Your answer should repeat every record verbatim.

------------------------------------------------------------

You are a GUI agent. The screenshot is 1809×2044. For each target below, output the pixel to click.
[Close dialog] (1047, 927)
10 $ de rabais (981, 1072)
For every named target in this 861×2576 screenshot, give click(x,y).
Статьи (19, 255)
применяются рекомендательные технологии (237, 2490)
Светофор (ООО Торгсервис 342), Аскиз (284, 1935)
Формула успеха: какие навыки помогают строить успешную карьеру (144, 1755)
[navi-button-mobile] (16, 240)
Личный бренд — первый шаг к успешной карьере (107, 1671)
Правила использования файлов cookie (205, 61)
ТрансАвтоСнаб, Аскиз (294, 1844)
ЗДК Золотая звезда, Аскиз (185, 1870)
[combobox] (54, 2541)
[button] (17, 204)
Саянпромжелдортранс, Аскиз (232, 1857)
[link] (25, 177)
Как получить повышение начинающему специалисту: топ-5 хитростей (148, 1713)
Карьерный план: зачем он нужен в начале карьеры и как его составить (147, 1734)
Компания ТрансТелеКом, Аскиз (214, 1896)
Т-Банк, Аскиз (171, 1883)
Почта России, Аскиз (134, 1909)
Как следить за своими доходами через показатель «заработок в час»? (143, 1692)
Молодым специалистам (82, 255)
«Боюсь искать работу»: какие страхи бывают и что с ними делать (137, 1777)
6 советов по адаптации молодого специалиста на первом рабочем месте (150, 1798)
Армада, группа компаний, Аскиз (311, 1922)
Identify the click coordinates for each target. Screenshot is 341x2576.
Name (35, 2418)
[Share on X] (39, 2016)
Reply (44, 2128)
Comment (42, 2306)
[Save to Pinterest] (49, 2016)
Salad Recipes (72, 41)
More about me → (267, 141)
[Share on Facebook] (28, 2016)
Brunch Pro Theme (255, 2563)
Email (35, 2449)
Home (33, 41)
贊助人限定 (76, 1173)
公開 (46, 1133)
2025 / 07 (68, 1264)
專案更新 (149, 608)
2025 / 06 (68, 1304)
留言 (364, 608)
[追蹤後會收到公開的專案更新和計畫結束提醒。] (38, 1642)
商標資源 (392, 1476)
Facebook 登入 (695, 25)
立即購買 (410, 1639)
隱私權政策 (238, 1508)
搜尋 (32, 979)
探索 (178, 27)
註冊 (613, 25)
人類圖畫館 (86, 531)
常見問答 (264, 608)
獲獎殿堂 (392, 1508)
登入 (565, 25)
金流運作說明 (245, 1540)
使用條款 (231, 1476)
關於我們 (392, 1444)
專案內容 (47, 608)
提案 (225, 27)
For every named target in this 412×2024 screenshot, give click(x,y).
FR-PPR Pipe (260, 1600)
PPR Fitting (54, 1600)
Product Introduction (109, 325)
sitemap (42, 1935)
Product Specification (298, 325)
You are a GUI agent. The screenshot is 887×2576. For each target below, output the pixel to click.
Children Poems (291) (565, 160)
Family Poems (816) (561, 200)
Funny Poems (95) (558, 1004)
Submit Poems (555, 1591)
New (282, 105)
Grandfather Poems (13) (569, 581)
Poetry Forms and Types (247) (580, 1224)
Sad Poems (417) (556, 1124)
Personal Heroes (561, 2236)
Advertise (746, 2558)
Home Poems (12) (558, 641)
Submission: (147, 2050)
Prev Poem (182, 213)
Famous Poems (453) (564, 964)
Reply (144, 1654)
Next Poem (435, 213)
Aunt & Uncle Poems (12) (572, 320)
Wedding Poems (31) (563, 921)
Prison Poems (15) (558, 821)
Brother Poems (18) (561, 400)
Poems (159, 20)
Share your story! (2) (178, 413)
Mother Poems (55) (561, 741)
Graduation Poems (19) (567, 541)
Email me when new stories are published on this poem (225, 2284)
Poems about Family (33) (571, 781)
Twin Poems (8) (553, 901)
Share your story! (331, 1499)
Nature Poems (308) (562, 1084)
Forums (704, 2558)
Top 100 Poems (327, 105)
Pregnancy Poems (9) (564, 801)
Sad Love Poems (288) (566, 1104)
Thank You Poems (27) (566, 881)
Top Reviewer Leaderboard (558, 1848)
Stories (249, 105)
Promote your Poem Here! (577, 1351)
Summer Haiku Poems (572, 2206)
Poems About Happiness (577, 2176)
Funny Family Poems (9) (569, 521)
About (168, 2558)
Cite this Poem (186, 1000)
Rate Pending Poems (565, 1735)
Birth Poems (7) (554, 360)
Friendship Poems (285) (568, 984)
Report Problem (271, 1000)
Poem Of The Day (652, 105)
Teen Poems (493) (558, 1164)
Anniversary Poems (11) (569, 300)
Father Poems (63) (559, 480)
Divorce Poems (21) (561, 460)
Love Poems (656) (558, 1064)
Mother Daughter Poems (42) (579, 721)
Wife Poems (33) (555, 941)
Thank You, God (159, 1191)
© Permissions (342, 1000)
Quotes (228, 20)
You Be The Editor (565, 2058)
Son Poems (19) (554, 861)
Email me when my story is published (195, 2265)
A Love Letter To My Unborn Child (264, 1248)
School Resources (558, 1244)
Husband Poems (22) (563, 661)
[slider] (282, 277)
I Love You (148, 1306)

------------------------------------------------------------

● Expected answer:
You are a GUI agent. The screenshot is 1809×2044. For each target below, output the pixel to click.
[Close dialog] (1047, 927)
10 $ de rabais (981, 1072)
For every named target in this 861×2576 screenshot, give click(x,y).
Статьи (19, 255)
применяются рекомендательные технологии (237, 2490)
Светофор (ООО Торгсервис 342), Аскиз (284, 1935)
Формула успеха: какие навыки помогают строить успешную карьеру (144, 1755)
[navi-button-mobile] (16, 240)
Личный бренд — первый шаг к успешной карьере (107, 1671)
Правила использования файлов cookie (205, 61)
ТрансАвтоСнаб, Аскиз (294, 1844)
ЗДК Золотая звезда, Аскиз (185, 1870)
[combobox] (54, 2541)
[button] (17, 204)
Саянпромжелдортранс, Аскиз (232, 1857)
[link] (25, 177)
Как получить повышение начинающему специалисту: топ-5 хитростей (148, 1713)
Карьерный план: зачем он нужен в начале карьеры и как его составить (147, 1734)
Компания ТрансТелеКом, Аскиз (214, 1896)
Т-Банк, Аскиз (171, 1883)
Почта России, Аскиз (134, 1909)
Как следить за своими доходами через показатель «заработок в час»? (143, 1692)
Молодым специалистам (82, 255)
«Боюсь искать работу»: какие страхи бывают и что с ними делать (137, 1777)
6 советов по адаптации молодого специалиста на первом рабочем месте (150, 1798)
Армада, группа компаний, Аскиз (311, 1922)
Identify the click coordinates for each target. Screenshot is 341x2576.
Name (35, 2418)
[Share on X] (39, 2016)
Reply (44, 2128)
Comment (42, 2306)
[Save to Pinterest] (49, 2016)
Salad Recipes (72, 41)
More about me → (267, 141)
[Share on Facebook] (28, 2016)
Brunch Pro Theme (255, 2563)
Email (35, 2449)
Home (33, 41)
贊助人限定 (76, 1173)
公開 (46, 1133)
2025 / 07 (68, 1264)
專案更新 (149, 608)
2025 / 06 (68, 1304)
留言 (364, 608)
[追蹤後會收到公開的專案更新和計畫結束提醒。] (38, 1642)
商標資源 (392, 1476)
Facebook 登入 (695, 25)
立即購買 (410, 1639)
隱私權政策 (238, 1508)
搜尋 (32, 979)
探索 (178, 27)
註冊 (613, 25)
人類圖畫館 (86, 531)
常見問答 (264, 608)
獲獎殿堂 (392, 1508)
登入 (565, 25)
金流運作說明 (245, 1540)
使用條款 (231, 1476)
關於我們 (392, 1444)
專案內容 (47, 608)
提案 (225, 27)
For every named target in this 412×2024 screenshot, give click(x,y).
FR-PPR Pipe (260, 1600)
PPR Fitting (54, 1600)
Product Introduction (109, 325)
sitemap (42, 1935)
Product Specification (298, 325)
You are a GUI agent. The screenshot is 887×2576. For each target below, output the pixel to click.
Children Poems (291) (565, 160)
Family Poems (816) (561, 200)
Funny Poems (95) (558, 1004)
Submit Poems (555, 1591)
New (282, 105)
Grandfather Poems (13) (569, 581)
Poetry Forms and Types (247) (580, 1224)
Sad Poems (417) (556, 1124)
Personal Heroes (561, 2236)
Advertise (746, 2558)
Home Poems (12) (558, 641)
Submission: (147, 2050)
Prev Poem (182, 213)
Famous Poems (453) (564, 964)
Reply (144, 1654)
Next Poem (435, 213)
Aunt & Uncle Poems (12) (572, 320)
Wedding Poems (31) (563, 921)
Prison Poems (15) (558, 821)
Brother Poems (18) (561, 400)
Poems (159, 20)
Share your story! (2) (178, 413)
Mother Poems (55) (561, 741)
Graduation Poems (19) (567, 541)
Email me when new stories are published on this poem (225, 2284)
Poems about Family (33) (571, 781)
Twin Poems (8) (553, 901)
Share your story! (331, 1499)
Nature Poems (308) (562, 1084)
Forums (704, 2558)
Top 100 Poems (327, 105)
Pregnancy Poems (9) (564, 801)
Sad Love Poems (288) (566, 1104)
Thank You Poems (27) (566, 881)
Top Reviewer Leaderboard (558, 1848)
Stories (249, 105)
Promote your Poem Here! (577, 1351)
Summer Haiku Poems (572, 2206)
Poems About Happiness (577, 2176)
Funny Family Poems (9) (569, 521)
About (168, 2558)
Cite this Poem (186, 1000)
Rate Pending Poems (565, 1735)
Birth Poems (7) (554, 360)
Friendship Poems (285) (568, 984)
Report Problem (271, 1000)
Poem Of The Day (652, 105)
Teen Poems (493) (558, 1164)
Anniversary Poems (11) (569, 300)
Father Poems (63) (559, 480)
Divorce Poems (21) (561, 460)
Love Poems (656) (558, 1064)
Mother Daughter Poems (42) (579, 721)
Wife Poems (33) (555, 941)
Thank You, God (159, 1191)
© Permissions (342, 1000)
Quotes (228, 20)
You Be The Editor (565, 2058)
Son Poems (19) (554, 861)
Email me when my story is published (195, 2265)
A Love Letter To My Unborn Child (264, 1248)
School Resources (558, 1244)
Husband Poems (22) (563, 661)
[slider] (282, 277)
I Love You (148, 1306)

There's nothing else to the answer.